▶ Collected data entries
--

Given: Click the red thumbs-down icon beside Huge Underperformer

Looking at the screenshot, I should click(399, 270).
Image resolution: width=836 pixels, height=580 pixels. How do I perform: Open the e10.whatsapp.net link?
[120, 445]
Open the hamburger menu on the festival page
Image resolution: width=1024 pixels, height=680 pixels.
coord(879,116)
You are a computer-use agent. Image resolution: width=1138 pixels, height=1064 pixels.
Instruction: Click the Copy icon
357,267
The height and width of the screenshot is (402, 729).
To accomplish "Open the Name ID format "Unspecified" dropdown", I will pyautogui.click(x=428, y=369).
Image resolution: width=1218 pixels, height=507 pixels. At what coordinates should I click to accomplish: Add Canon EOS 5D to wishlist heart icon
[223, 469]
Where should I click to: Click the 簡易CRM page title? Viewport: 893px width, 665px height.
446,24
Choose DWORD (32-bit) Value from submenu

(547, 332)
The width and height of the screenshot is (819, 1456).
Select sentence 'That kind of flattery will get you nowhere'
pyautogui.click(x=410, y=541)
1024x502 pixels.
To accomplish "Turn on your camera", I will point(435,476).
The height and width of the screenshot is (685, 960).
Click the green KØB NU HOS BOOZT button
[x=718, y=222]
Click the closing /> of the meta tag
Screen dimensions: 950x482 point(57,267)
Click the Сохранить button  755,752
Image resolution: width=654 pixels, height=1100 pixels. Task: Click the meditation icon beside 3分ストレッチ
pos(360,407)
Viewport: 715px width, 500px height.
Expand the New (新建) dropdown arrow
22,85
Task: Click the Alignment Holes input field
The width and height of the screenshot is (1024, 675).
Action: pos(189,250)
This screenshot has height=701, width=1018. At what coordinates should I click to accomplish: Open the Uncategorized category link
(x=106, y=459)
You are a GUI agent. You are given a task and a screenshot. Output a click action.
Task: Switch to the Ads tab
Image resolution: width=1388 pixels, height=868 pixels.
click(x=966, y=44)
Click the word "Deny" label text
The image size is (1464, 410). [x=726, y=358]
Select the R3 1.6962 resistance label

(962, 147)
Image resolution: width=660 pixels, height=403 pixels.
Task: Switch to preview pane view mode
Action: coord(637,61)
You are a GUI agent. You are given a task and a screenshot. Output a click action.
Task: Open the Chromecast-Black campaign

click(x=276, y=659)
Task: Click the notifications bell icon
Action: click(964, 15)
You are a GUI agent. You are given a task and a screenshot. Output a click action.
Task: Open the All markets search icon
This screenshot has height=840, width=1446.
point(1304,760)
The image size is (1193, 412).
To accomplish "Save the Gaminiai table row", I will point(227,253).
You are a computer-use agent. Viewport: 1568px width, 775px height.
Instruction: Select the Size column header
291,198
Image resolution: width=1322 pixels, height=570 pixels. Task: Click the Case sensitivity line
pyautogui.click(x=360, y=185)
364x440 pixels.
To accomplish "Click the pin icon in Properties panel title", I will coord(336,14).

--

▶ WHAT YOU ARE ASKED TO DO
Without changing a single word, reproduce the entries above.

▶ ANSWER TO THIS EXERCISE
Given: Click the red thumbs-down icon beside Huge Underperformer

Looking at the screenshot, I should click(399, 270).
Image resolution: width=836 pixels, height=580 pixels. How do I perform: Open the e10.whatsapp.net link?
[120, 445]
Open the hamburger menu on the festival page
Image resolution: width=1024 pixels, height=680 pixels.
coord(879,116)
You are a computer-use agent. Image resolution: width=1138 pixels, height=1064 pixels.
Instruction: Click the Copy icon
357,267
The height and width of the screenshot is (402, 729).
To accomplish "Open the Name ID format "Unspecified" dropdown", I will pyautogui.click(x=428, y=369).
Image resolution: width=1218 pixels, height=507 pixels. At what coordinates should I click to accomplish: Add Canon EOS 5D to wishlist heart icon
[223, 469]
Where should I click to: Click the 簡易CRM page title? Viewport: 893px width, 665px height.
446,24
Choose DWORD (32-bit) Value from submenu

(547, 332)
The width and height of the screenshot is (819, 1456).
Select sentence 'That kind of flattery will get you nowhere'
pyautogui.click(x=410, y=541)
1024x502 pixels.
To accomplish "Turn on your camera", I will point(435,476).
The height and width of the screenshot is (685, 960).
Click the green KØB NU HOS BOOZT button
[x=718, y=222]
Click the closing /> of the meta tag
Screen dimensions: 950x482 point(57,267)
Click the Сохранить button  755,752
Image resolution: width=654 pixels, height=1100 pixels. Task: Click the meditation icon beside 3分ストレッチ
pos(360,407)
Viewport: 715px width, 500px height.
Expand the New (新建) dropdown arrow
22,85
Task: Click the Alignment Holes input field
The width and height of the screenshot is (1024, 675).
Action: pos(189,250)
This screenshot has height=701, width=1018. At what coordinates should I click to accomplish: Open the Uncategorized category link
(x=106, y=459)
You are a GUI agent. You are given a task and a screenshot. Output a click action.
Task: Switch to the Ads tab
Image resolution: width=1388 pixels, height=868 pixels.
click(x=966, y=44)
Click the word "Deny" label text
The image size is (1464, 410). [x=726, y=358]
Select the R3 1.6962 resistance label

(962, 147)
Image resolution: width=660 pixels, height=403 pixels.
Task: Switch to preview pane view mode
Action: coord(637,61)
You are a GUI agent. You are given a task and a screenshot. Output a click action.
Task: Open the Chromecast-Black campaign

click(x=276, y=659)
Task: Click the notifications bell icon
Action: click(964, 15)
You are a GUI agent. You are given a task and a screenshot. Output a click action.
Task: Open the All markets search icon
This screenshot has height=840, width=1446.
point(1304,760)
The image size is (1193, 412).
To accomplish "Save the Gaminiai table row", I will point(227,253).
You are a computer-use agent. Viewport: 1568px width, 775px height.
Instruction: Select the Size column header
291,198
Image resolution: width=1322 pixels, height=570 pixels. Task: Click the Case sensitivity line
pyautogui.click(x=360, y=185)
364x440 pixels.
To accomplish "Click the pin icon in Properties panel title", I will coord(336,14).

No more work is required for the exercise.